*Problem description:*
Write out an exact copy of the line containing "Given: Hide award details via 詳細を非表示 toggle" and all lines that follow it in the data below, leaving out pictures.

Content starts

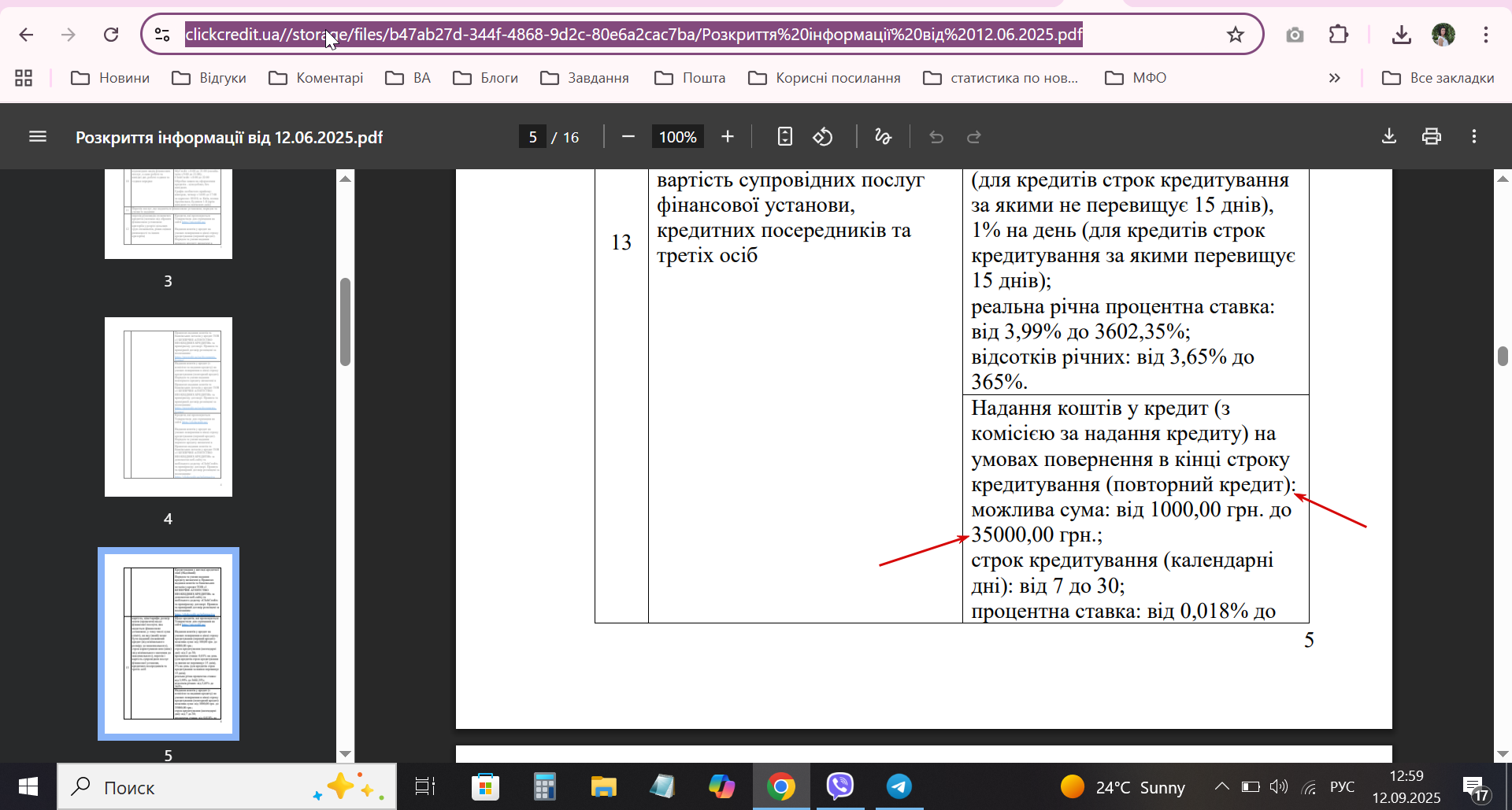
Task: Bookmark this page with the star icon
Action: 1235,35
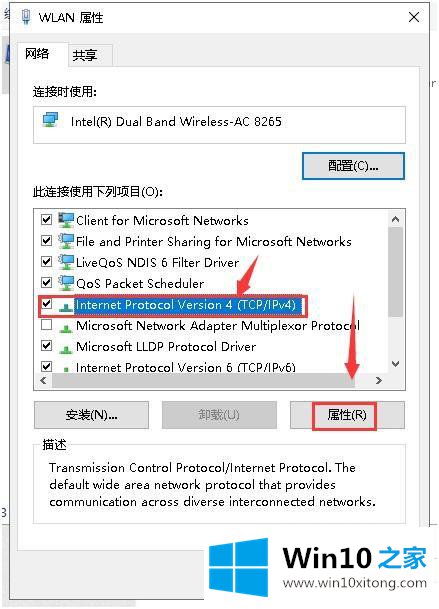This screenshot has width=439, height=609.
Task: Open adapter settings with 配置(C) button
Action: 353,166
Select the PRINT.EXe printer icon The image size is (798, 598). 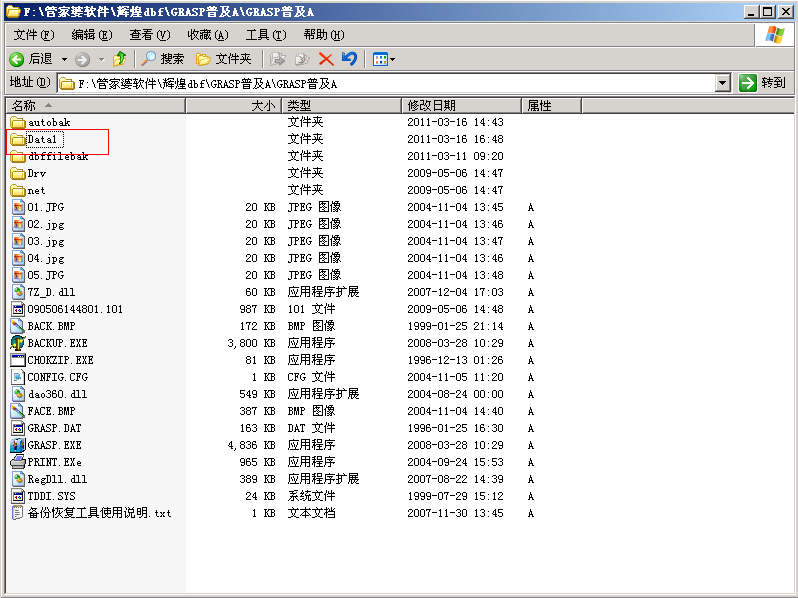pos(18,462)
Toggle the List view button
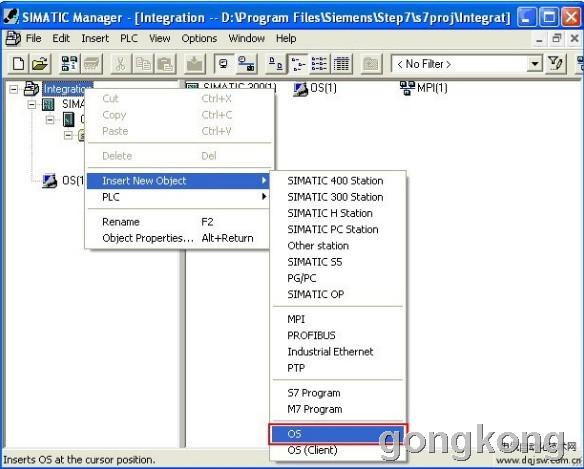Image resolution: width=584 pixels, height=469 pixels. pos(319,64)
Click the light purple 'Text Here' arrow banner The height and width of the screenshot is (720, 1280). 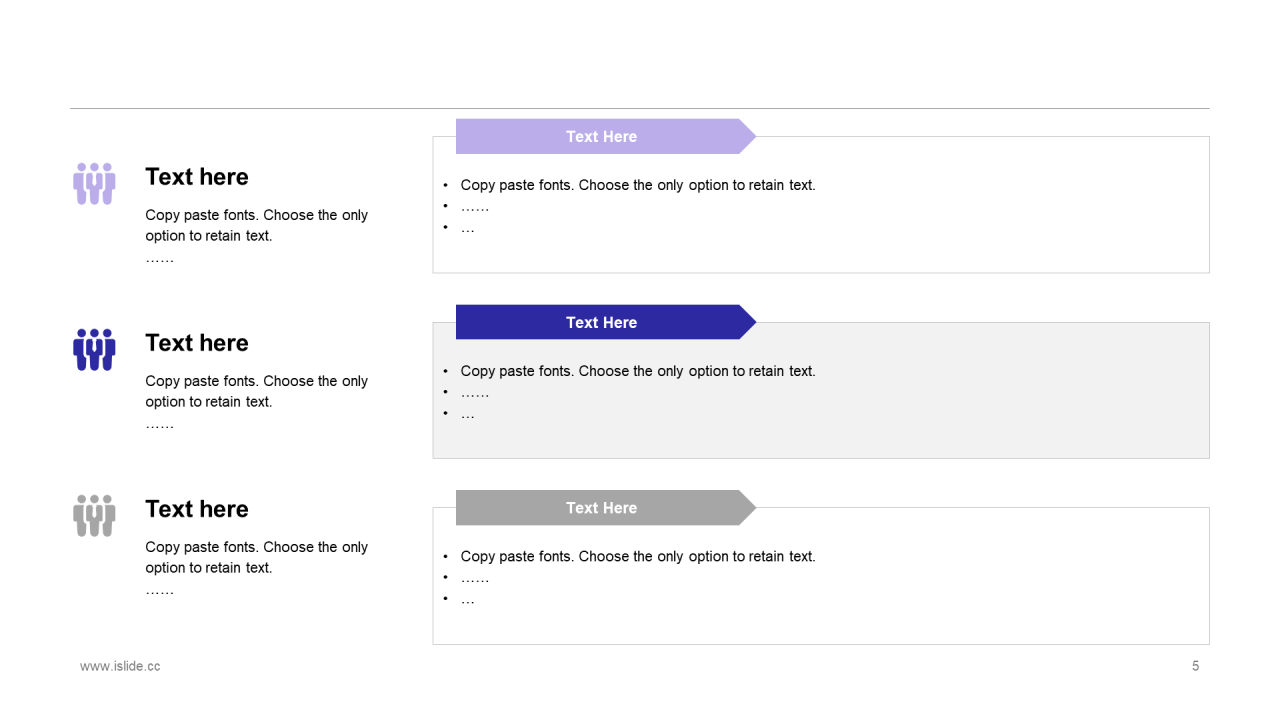click(x=606, y=136)
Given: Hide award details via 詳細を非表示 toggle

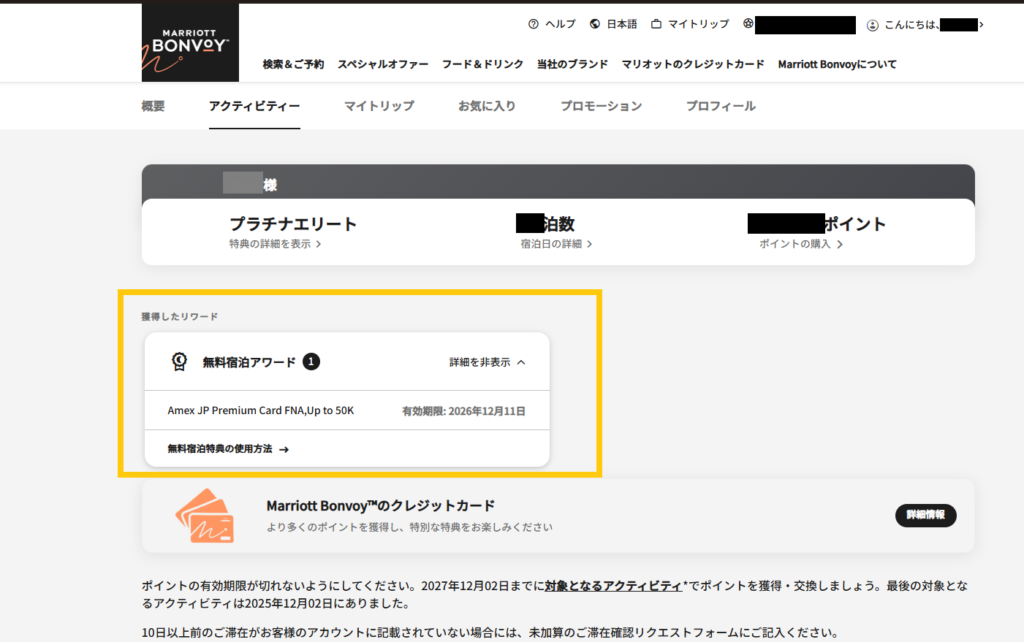Looking at the screenshot, I should pos(480,361).
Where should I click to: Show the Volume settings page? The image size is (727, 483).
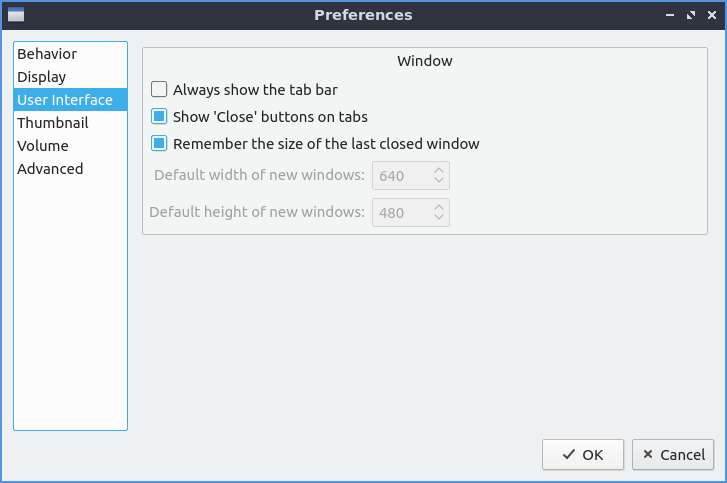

Content ends

*Response:*
Given: Hide award details via 詳細を非表示 toggle

Looking at the screenshot, I should pos(480,361).
Where should I click to: Show the Volume settings page? The image size is (727, 483).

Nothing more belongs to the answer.